After Sandy got old enough that he did not really want to walk around with a bucket selling peanuts, he handled the transportation and a lot of the pulling and picking. He would take me to town to sell the peanuts, and he would return home to get a head start on the next day's work. That way, we could have two bushels to sell on Saturday. He never took a job in town until the Summer after he graduated, because he could still make more money in the peanut business. The most I ever sold in one day was almost four bushels, 420 bags of peanuts at a dime a bag. Sandy was hauling them to me as fast as he could get them done, boiling a bushel at the time.

From the time I was about six, I knew every businessman and elected official in Butler. I would go in every store, bank, lawyers office, Courthouse office, and grocery store in town. The thing is, everyone craved the peanuts so much, they would get mad if I was late coming by, or if I happened to run out of peanuts before making it by their place. To this day, I still remember who my best customers were. I remember how about 99% of the people treated a chubby little kid with the basket of peanuts very good. There were only two people I remember who were just hateful. 
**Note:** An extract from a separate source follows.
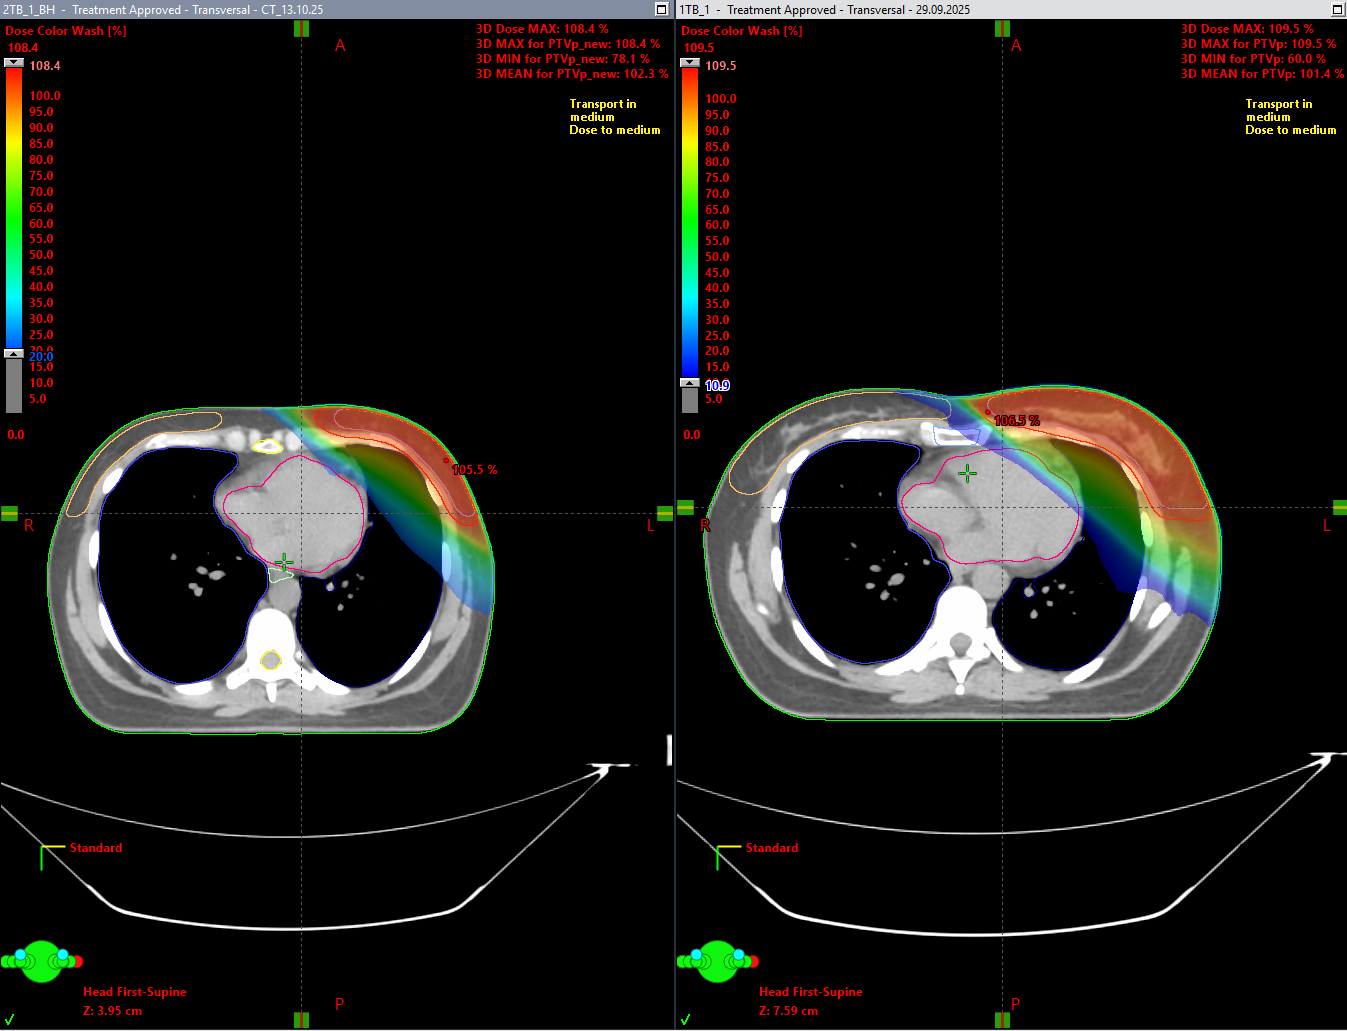Click lower dose limit arrow at 20.0 in left view
The height and width of the screenshot is (1031, 1347).
point(14,354)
I don't ever remember anyone trying to cheat me. There were those who tried to talk me into giving them peanuts, but most of them were kids my own age. Looking back, probably the reason no one tried to take advantage was that besides my Daddy, who was a big, powerful, well respected man, there were probably a half-dozen other men in town who would have looked very unfavorably on anyone who tried to cheat the "peanut boy." (I recently ran into a girl who is my age, and who I haven't seen in 30 years or so. When she saw me, she said, "There's my peanut boy!")

I look back on those days, in another lifetime, and I thank God and my parents that I had that experience. I guess it is one reason I have never met a stranger. It instilled in me the knowledge that if I worked, I would have some things I wanted, and would almost always have a "jingle in my pocket." It taught me that a quality product at a fair price will always be in demand. It helped teach me that a smile and a pleasant word will do as much to make people like and respect you as being rich. Every kid should have the opportunity to go in business for himself when he is six years old.

By the way, I have never bought any boiled peanuts that were of the quality of what we sold. There were absolutely no stems, pops, or trash in our peanuts. I bought some green boiled peanuts last Saturday. I paid six dollars for about the amount of peanuts I would have sold for forty to fifty cents. When I finished them that night, fully thirty to forty percent were inedible pops.


My Marlin Golden 39A .22 rifle. I think my uncle bought it at Davis Sporting Goods in Phenix City in 1959 or 1960 and I bought it from him in 1960 or 1961.

1 comment:

  1. You are correct in that you sold the best boiled peanuts ever. They were the variety that had three or four nuts in every shell and always salted to perfection. The minimum wage in 1961 was $1.15. As a 13 year old, you were probably making more per hour than many working adults.